Despite Merkel’s Christian Democratic Union and it’s Bavarian allies falling to 37.9 percent from 44.5 percent at the last European election in 2004, they were well ahead of the second-place Social Democrats (SPD), who hit a new record low of 20.8 percent.
“The CDU/CSU alone is stronger than the SPD and the Greens combined,” CDU general secretary Ronald Pofalla said in Berlin.
The result mirrored other strong showings from Merkel’s partners in the European People’s Party (EPP), an umbrella group of centre-right parties in Brussels.
Turnout in staunchly pro-Europe Germany, with votes counted in all 413 constituencies, was in line with continental averages at 42.2 percent, against 42.4 percent five years ago.
The vote in Germany, which provides the largest number of MPs to the European Parliament – 99 – was closely watched for clues ahead of a national vote on September 27 when Merkel is running for a second term.
For the centre-left SPD, junior partners in Merkel’s uneasy governing coalition, their score was even slightly down on the 21.5 percent drubbing of 2004, its worst ever result.
Frank-Walter Steinmeier, the SPD chancellor candidate, called the result “disappointing” but predicted that higher turnout would make for a happier outcome for his party when Germany goes to the polls in less than four months.
“Around 42 percent of people voted. At the general election it will be twice that and I will definitely be commenting on quite a different election result,” said Steinmeier, also the current vice-chancellor and foreign minister.
The liberal Free Democrats (FDP), Merkel’s preferred coalition partners after September, were the biggest winner of Sunday’s vote, with their score soaring to 11 percent from 6.1 percent last time.
Together, however, the CDU/CSU fell short of the collective 50 percent they hope to achieve in September.
The Greens reached 12.1 percent, up from 11.9 percent in 2004, while the far-left Die Linke improved their score to 7.5 percent from 6.1 percent.

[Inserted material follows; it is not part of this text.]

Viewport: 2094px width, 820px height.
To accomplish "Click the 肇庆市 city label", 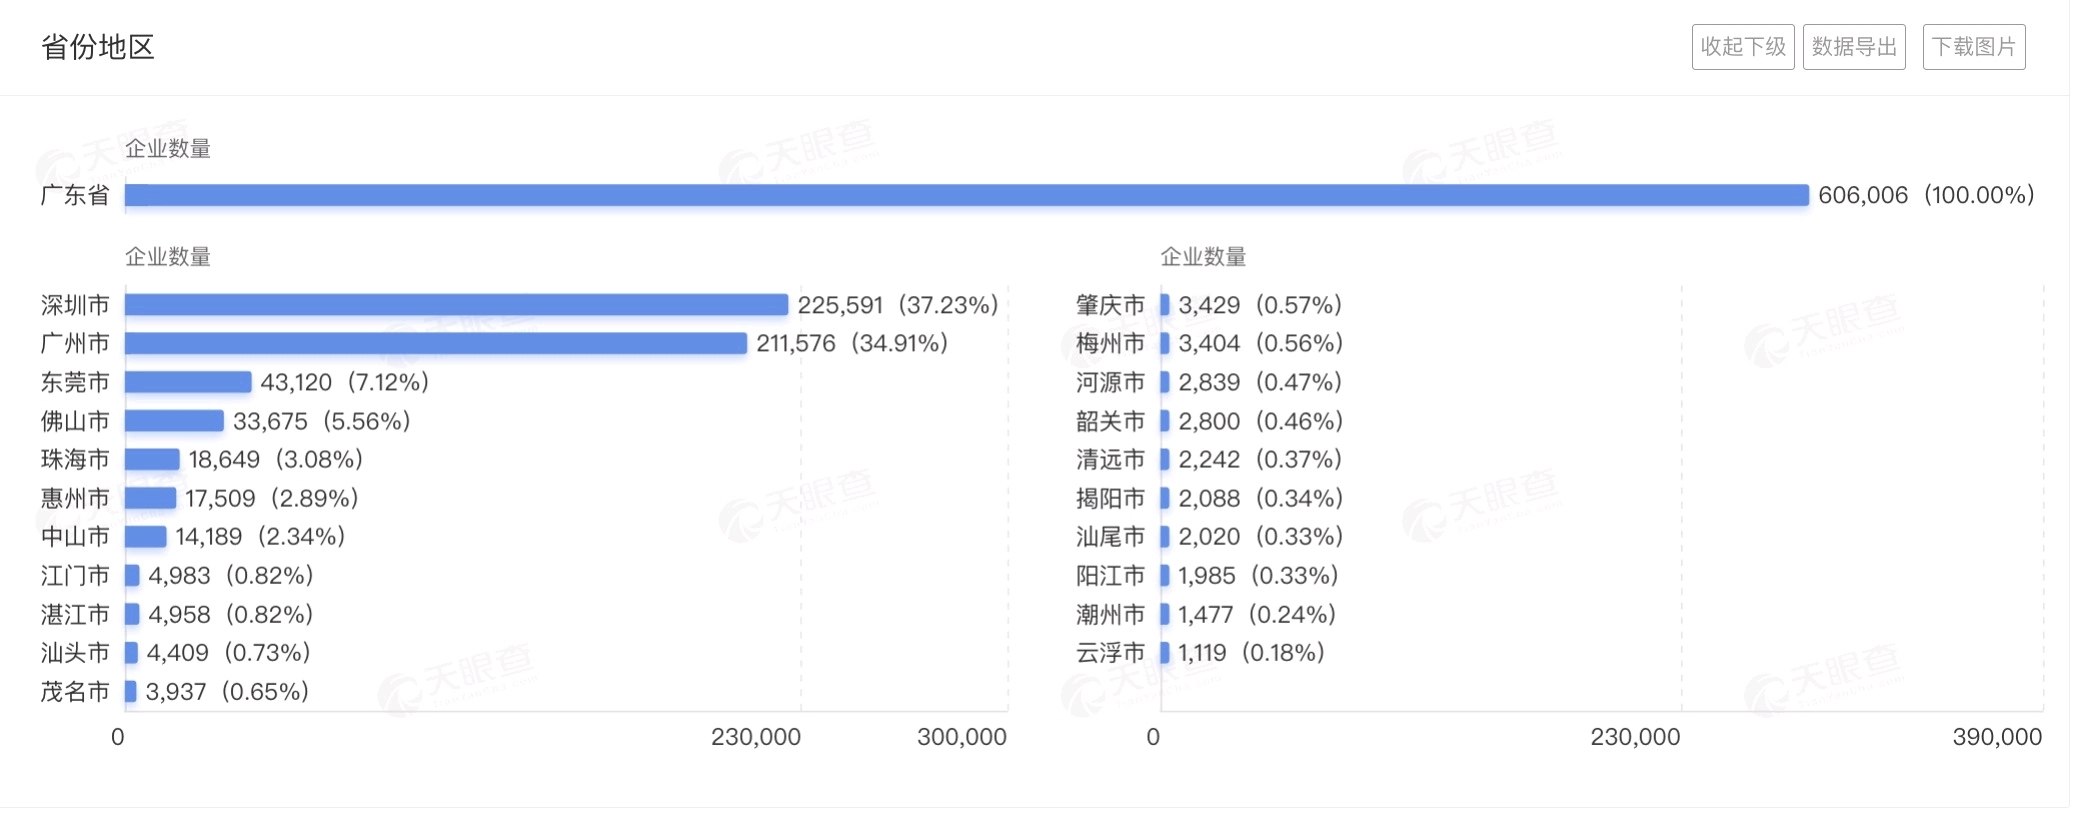I will pyautogui.click(x=1110, y=305).
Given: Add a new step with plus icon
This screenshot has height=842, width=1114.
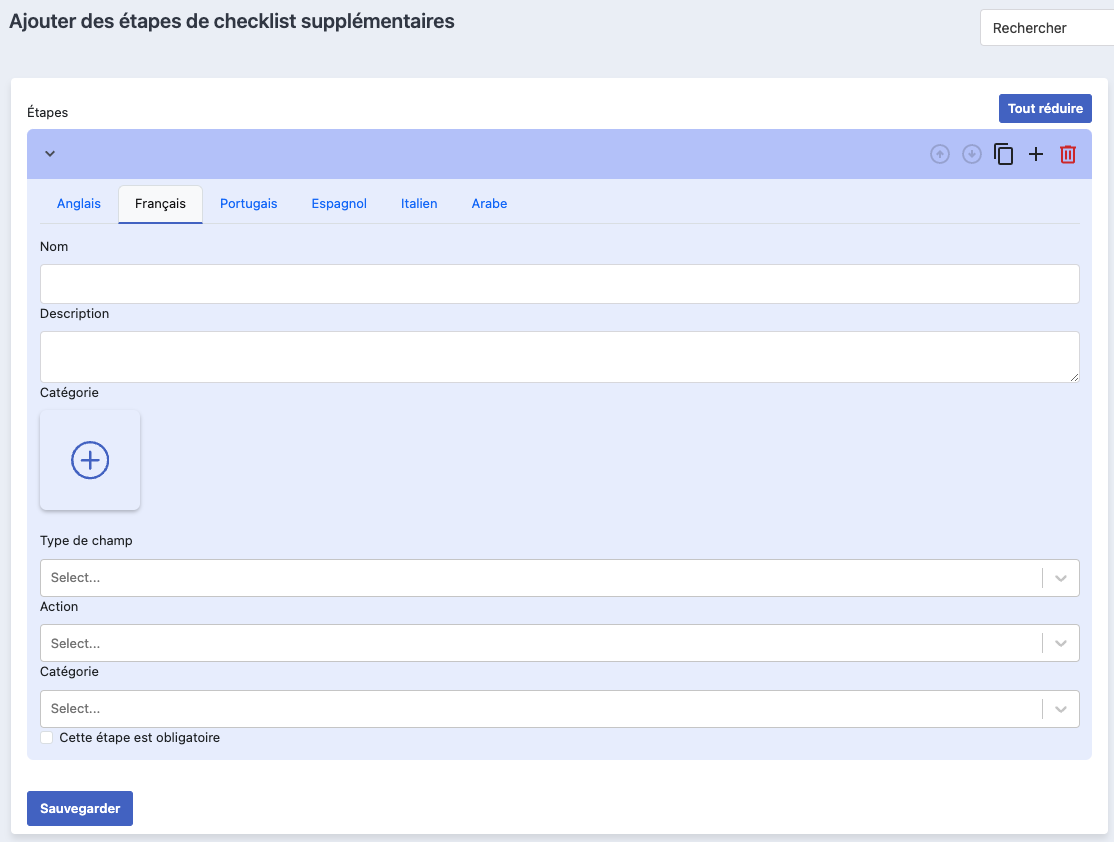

No other party scored more than the five percent needed to secure seats in the European parliament, including the far-right. In other EU countries like the Netherlands and Austria, anti-EU and extremist parties did well.
Merkel had prepared the ground for a fall in the conservatives’ score, saying the situation five years ago was “extraordinary” with SPD chancellor Gerhard Schoeder punished by voters for unpopular economic reforms.
A strident supporter of the EU’s reforming Lisbon Treaty, Merkel also said in Sunday paper Bild am Sonntag that it was up to politicians to get voters more interested in European elections.
“In a world with six and a half billion people, 80 million Germans have a better chance of being heard if they can speak as part of a community of 500 million Europeans. Perhaps we have to say this more clearly,” she said.
Earlier projections from German public television gave the CDU/CSU 42 seats in the new 736-seat European Parliament, down seven, and the SPD 24, an increase of one.
The FDP would gain four to land on 11, while The Greens and Die Linke both add one to 14 and eight respectively, according to the projections.